Surgery is most effective for tumors with well-defined borders. One advantage to this procedure is that the tissue can be sent to a laboratory so a pathologist (a specialist who examines the tissue for signs of cancer) can verify if the whole tumor has been removed.
Radiation therapy, a treatment that involves x-rays or high-energy particles, can be useful for tumors in areas that are hard to treat surgically or for patients who are at a higher risk of having complications from surgery. Radiation is also sometimes used after surgery to destroy any cancerous cells that remain, or to treat tumors with a higher risk of recurrence.
Radiation is usually delivered in small doses over a period of three to four weeks to avoid burning the skin and to improve the cosmetic outcome.
Most people think of chemotherapy as something they get by IV or take as pills. But topical chemotherapy treatments also exist. These are creams and lotions that contain chemotherapy drugs. Topical chemotherapy targets damaged skin without touching the surrounding normal tissue. However, because the cancerous tissue is not removed, it can’t be tested.

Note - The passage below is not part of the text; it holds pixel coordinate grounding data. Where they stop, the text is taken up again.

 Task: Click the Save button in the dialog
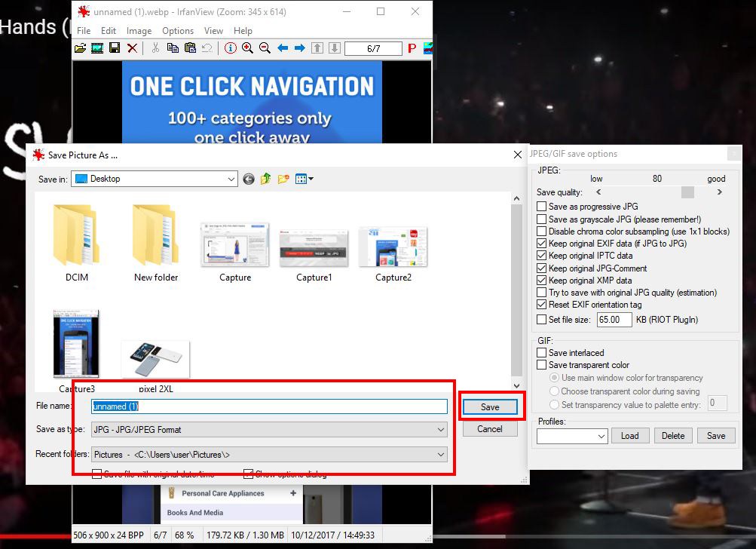(x=489, y=406)
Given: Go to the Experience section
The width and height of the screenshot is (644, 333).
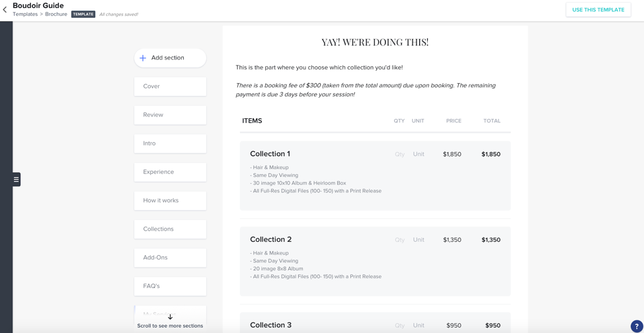Looking at the screenshot, I should [170, 172].
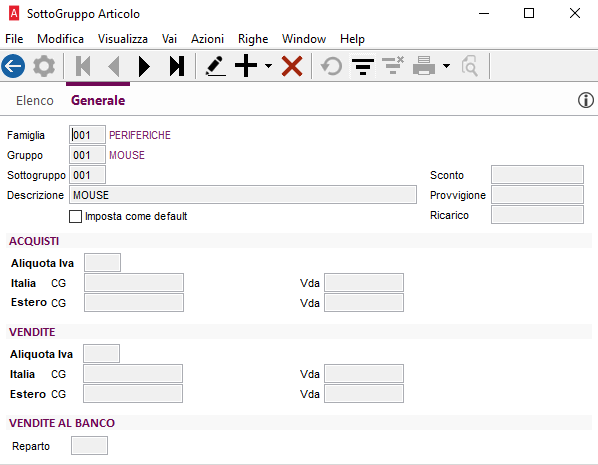Screen dimensions: 598x465
Task: Click the Reparto field under Vendite al Banco
Action: coord(89,446)
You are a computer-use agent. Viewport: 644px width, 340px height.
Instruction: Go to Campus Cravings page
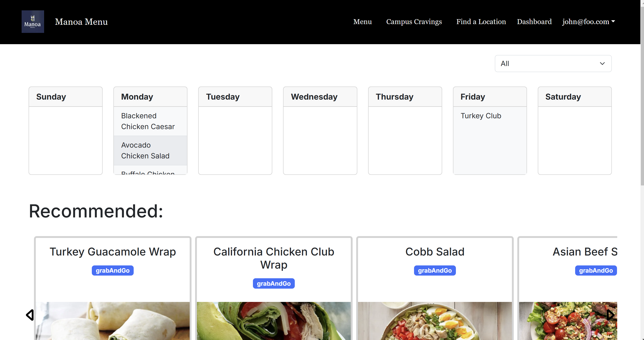pyautogui.click(x=414, y=22)
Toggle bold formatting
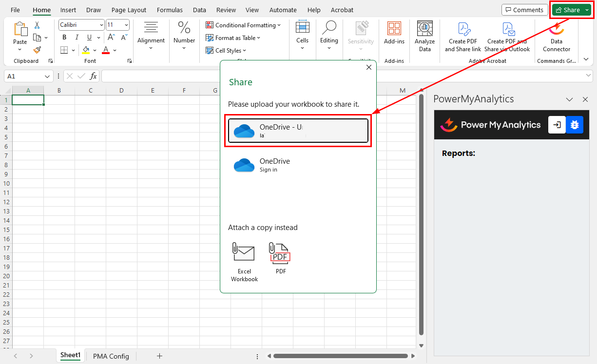The image size is (597, 364). tap(64, 38)
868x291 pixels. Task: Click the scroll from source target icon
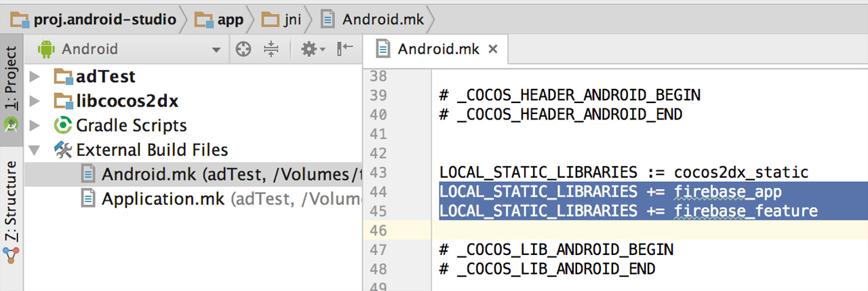243,49

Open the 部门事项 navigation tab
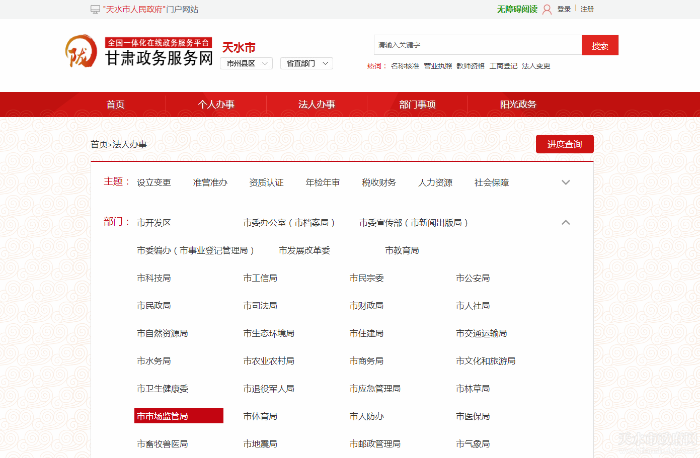coord(417,104)
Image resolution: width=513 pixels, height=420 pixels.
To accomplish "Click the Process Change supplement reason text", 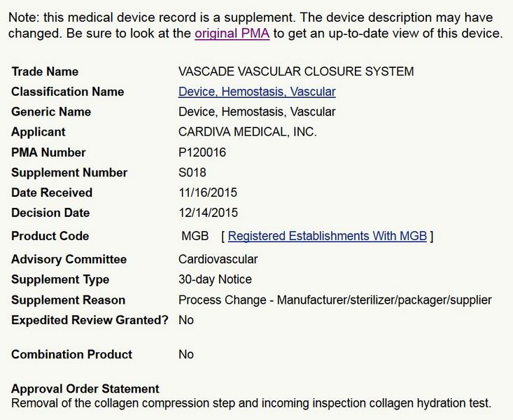I will click(335, 300).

Cure rates are typically lower with topical chemotherapy than with other therapies, so these treatments are usually reserved for small low-risk lesions. A drawback to topical chemotherapy is that it may not go through all the layers of the skin, so careful follow-up is essential after treatment.
One topical chemotherapy we offer is fluorouracil. It’s available in a lotion form, and you apply it at home for three to six weeks. Another topical treatment is imiquimod, a lotion that causes immune cells to attack the abnormal tissue.
Any form of surgery may leave a scar, and some scars are more noticeable than others. If removing a basal cell carcinoma leaves behind a wound that is too big to close with simple sutures (stitches), your surgeon may do reconstructive surgery, such as skin grafts and flaps. These techniques can help heal the skin and restore its appearance.
Even after successful treatment, some basal cell carcinomas can come back. Also, people who have had one skin cancer are at a higher than average risk for developing new skin cancers of all types.
If you’ve been treated for basal cell carcinoma, you should see your doctor immediately if you find a growth, bump, or spot or if you notice any changes in your skin that could mean the disease has returned. You must make sure to protect yourself from the sun as well.